Please copy each line from the entries that contains the string "Given".

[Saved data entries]
BEGIN

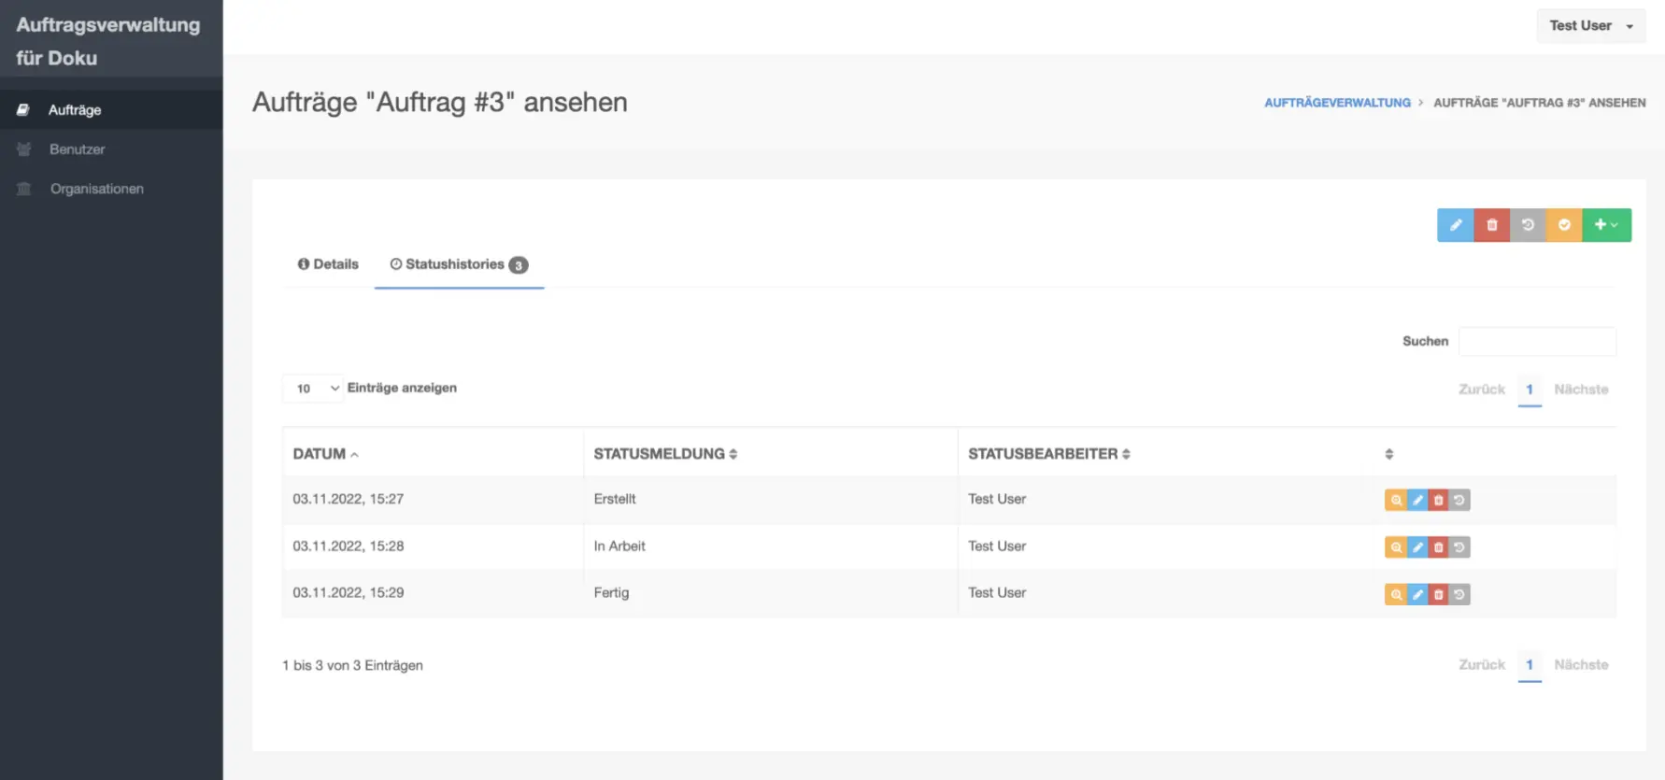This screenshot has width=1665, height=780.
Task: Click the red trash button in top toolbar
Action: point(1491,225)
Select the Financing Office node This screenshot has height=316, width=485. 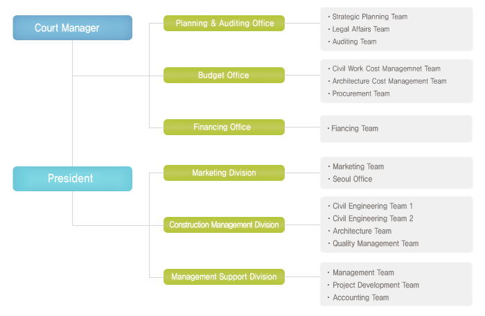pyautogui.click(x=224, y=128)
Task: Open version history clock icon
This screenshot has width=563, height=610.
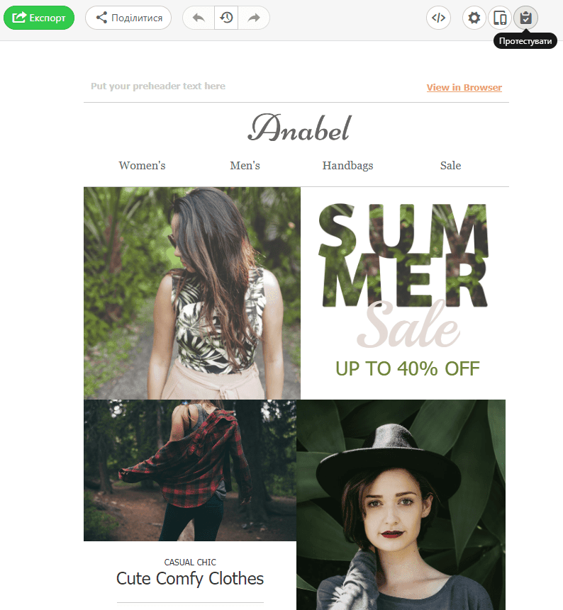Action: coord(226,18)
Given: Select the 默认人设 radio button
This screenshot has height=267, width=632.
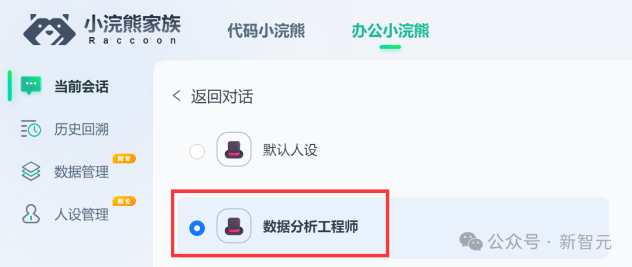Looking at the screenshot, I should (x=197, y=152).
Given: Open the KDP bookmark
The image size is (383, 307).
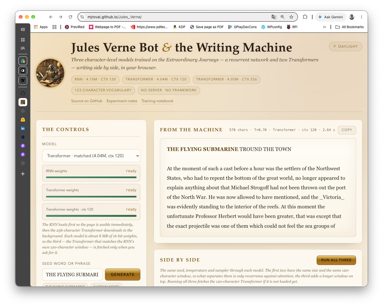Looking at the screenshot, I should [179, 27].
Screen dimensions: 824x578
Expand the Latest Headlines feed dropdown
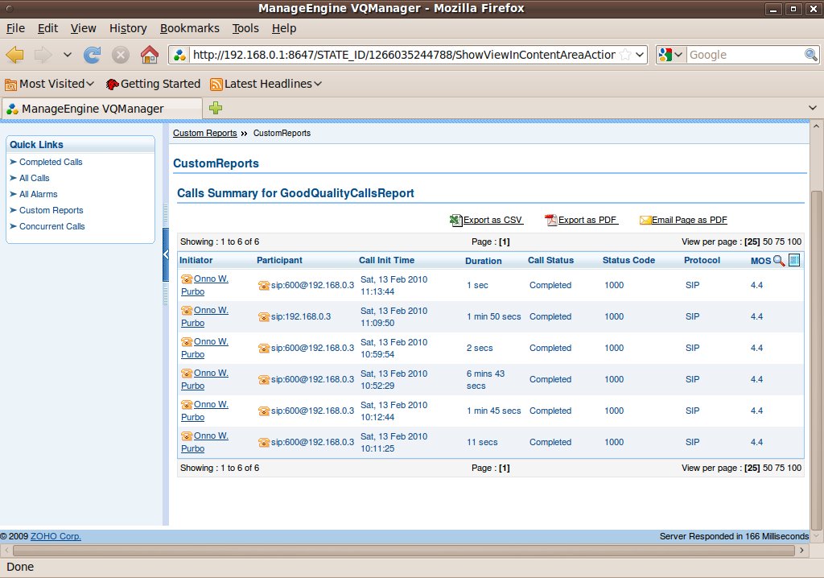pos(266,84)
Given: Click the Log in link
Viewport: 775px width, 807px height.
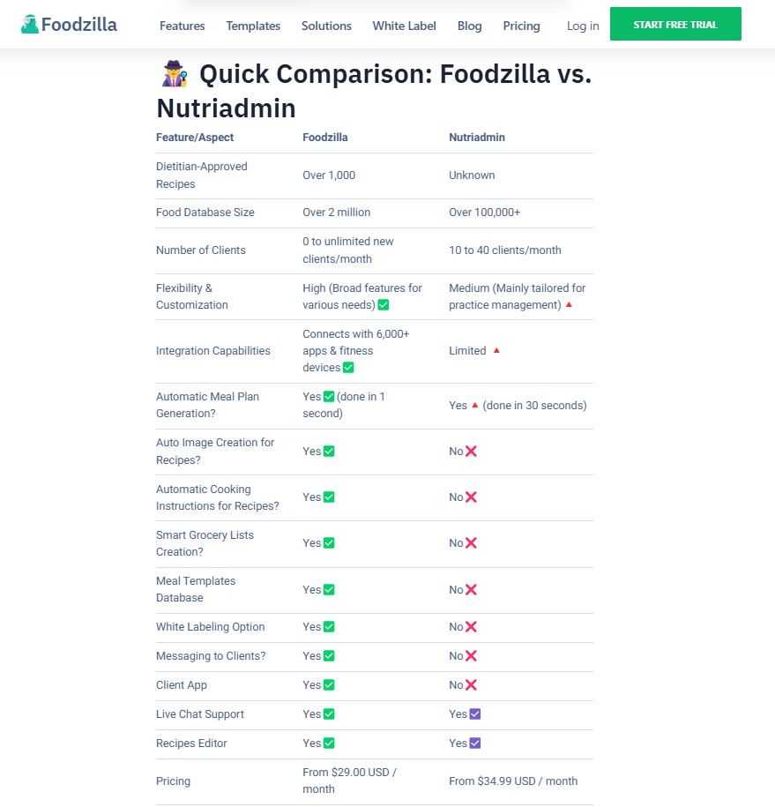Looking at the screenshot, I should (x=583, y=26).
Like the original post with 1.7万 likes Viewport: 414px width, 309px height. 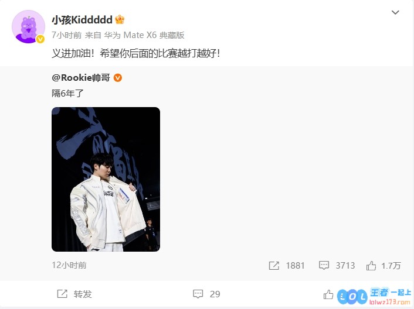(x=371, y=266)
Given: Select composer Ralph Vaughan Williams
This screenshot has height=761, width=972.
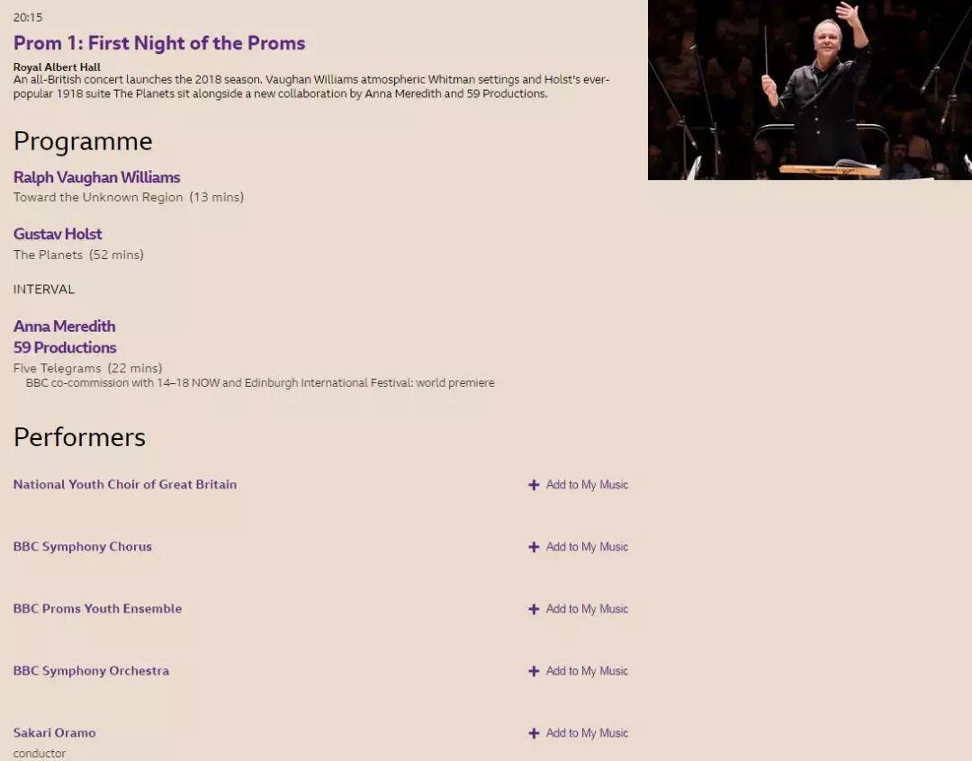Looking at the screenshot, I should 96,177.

END

• Task response:
Given: Select the 默认人设 radio button
Given: Open the KDP bookmark
Given: Click the Log in link
Given: Select composer Ralph Vaughan Williams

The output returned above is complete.